1. Bibliographic Information

1.1. Title

Pretraining Frame Preservation in Autoregressive Video Memory Compression

1.2. Authors

Lvmin Zhang, Shengqu Cai, Muyang Li, Chong Zeng, Beijia Lu, Anyi Rao, Song Han, Gordon Wetzstein, and Maneesh Agrawala. Affiliations include Stanford University, MIT, Carnegie Mellon University, and HKUST.

1.3. Journal/Conference

This paper is a preprint currently hosted on arXiv (arXiv:2512.23851). Given the authors' affiliations and the quality of the work, it is likely targeted for a major computer vision or machine learning conference (e.g., CVPR, ICCV, or NeurIPS).

1.4. Publication Year

Published on December 28, 2025 (UTC).

1.5. Abstract

The paper introduces a neural network architecture designed to compress long video sequences into short, manageable contexts for autoregressive video generation. The core innovation is a pretraining objective focused on "frame preservation," which ensures that high-frequency details from any random frame in the history can be retrieved. By first pretraining a memory encoder on this retrieval task, the authors can then fine-tune it as a memory component for Diffusion Transformers (DiTs). This approach allows models to process 20-second histories using only about 5k tokens, maintaining high consistency and perceptual quality while significantly reducing computational costs.

1.6. Original Source Link

ArXiv: https://arxiv.org/abs/2512.23851
PDF Link: https://arxiv.org/pdf/2512.23851.pdf
Code Repository: https://github.com/lllyasviel/PFP

2. Executive Summary

2.1. Background & Motivation

Generating long, coherent videos (e.g., movies or long-form stories) is a significant challenge in AI. Most current models use an autoregressive approach, where the model predicts the next chunk of video based on the previous history. However, there is a fundamental trade-off:

Context Length: Keeping every frame in memory is computationally impossible due to GPU memory limits (the quadratic complexity of attention).
Context Quality: Compressing the history (e.g., by skipping frames or downsampling) often results in the loss of fine details, leading to "drifting" where characters' faces or clothes change over time.

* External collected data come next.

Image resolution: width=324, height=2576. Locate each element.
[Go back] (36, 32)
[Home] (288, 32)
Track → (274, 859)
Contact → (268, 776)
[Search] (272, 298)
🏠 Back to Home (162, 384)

The researchers identified a gap: existing compression methods do not explicitly prioritize the preservation of fine details across the entire temporal span. They aimed to create a "white-box" compression model where the ability to reconstruct any past frame serves as a direct proxy for the quality of the memory.

2.2. Main Contributions / Findings

Frame Retrieval Pretraining: Proposed a new pretraining task where a memory encoder must compress a 20-second video so that any random frame can be reconstructed with high fidelity.
Lightweight Memory Encoder: Developed an architecture using 3D convolutions and attention that bypasses typical bottlenecks (like VAE channel limits) to output directly into the latent space of the generator.
Efficient Autoregressive System: Demonstrated that a pretrained memory encoder allows for fine-tuning long-video models with much lower computational overhead.
Practical Scaling: Achieved the compression of 20 seconds of video into a ~5k context length, enabling long-history processing on consumer-grade hardware (like an RTX 4070).

3.1. Foundational Concepts

3.1.1. Autoregressive Video Generation

In this paradigm, a video is generated sequentially. If we want to generate the next segment of video $X_{next}$ , we condition the model on all previous segments $H$ (History). Mathematically: $P(X_{next} | H)$ .

3.1.2. Diffusion Transformers (DiT)

A Diffusion Transformer is a model that generates images or videos by starting with pure noise and gradually "denoising" it into a clear image. Unlike older models that used 2D grids (CNNs), DiTs treat video patches as "tokens" in a sequence, similar to how ChatGPT treats words.

3.1.3. Latent Space & VAEs

Raw video pixels are massive. Most models first use a Variational Autoencoder (VAE) to compress pixels into a smaller, abstract "latent" representation. For example, a $480 \times 832$ image might be compressed into a $30 \times 52$ latent grid. The DiT works in this "latent space" to save memory.

3.1.4. Rectified Flow Matching

This is a specific training framework for diffusion models. It learns a straight-line path to transform noise $\epsilon$ into a clean image $X_0$ . The noisy version at time $t$ is calculated as: $X_t = (1 - t)X_0 + t\epsilon$ where $t \in [0, 1]$ is the timestep.

3.2. Previous Works

Sliding Windows: Simple methods that only look at the most recent frames (e.g., the last 2 seconds) and forget everything else. This causes long-term inconsistency.
Token Merging (ToMe): Methods that combine similar tokens to reduce context length but often blur fine details like facial features.
FramePack: An earlier method by some of the same authors that "packs" frames into a fixed size, but this paper argues it loses too much "high-frequency" (fine-grained) detail.

3.3. Differentiation Analysis

The core difference is the Pretraining Objective. While others train the compressor and the generator simultaneously, this paper argues for an independent "pretraining for retrieval" phase. This ensures the compressor is "detail-aware" before it ever tries to help generate new frames.

4. Methodology

4.1. Principles

The intuition is simple: If a compressed representation contains enough information to reconstruct a specific frame from the past, it definitely contains enough information to maintain consistency in the future.

4.2. Core Methodology In-depth (Layer by Layer)

4.2.1. Stage 1: Pretraining for Frame Retrieval

The goal is to train a compression function $\phi(\cdot)$ that takes a long history $H$ and turns it into a compact context $\phi(H)$ . To test this, we try to retrieve a specific subset of frames $\Omega$ using the compressed context.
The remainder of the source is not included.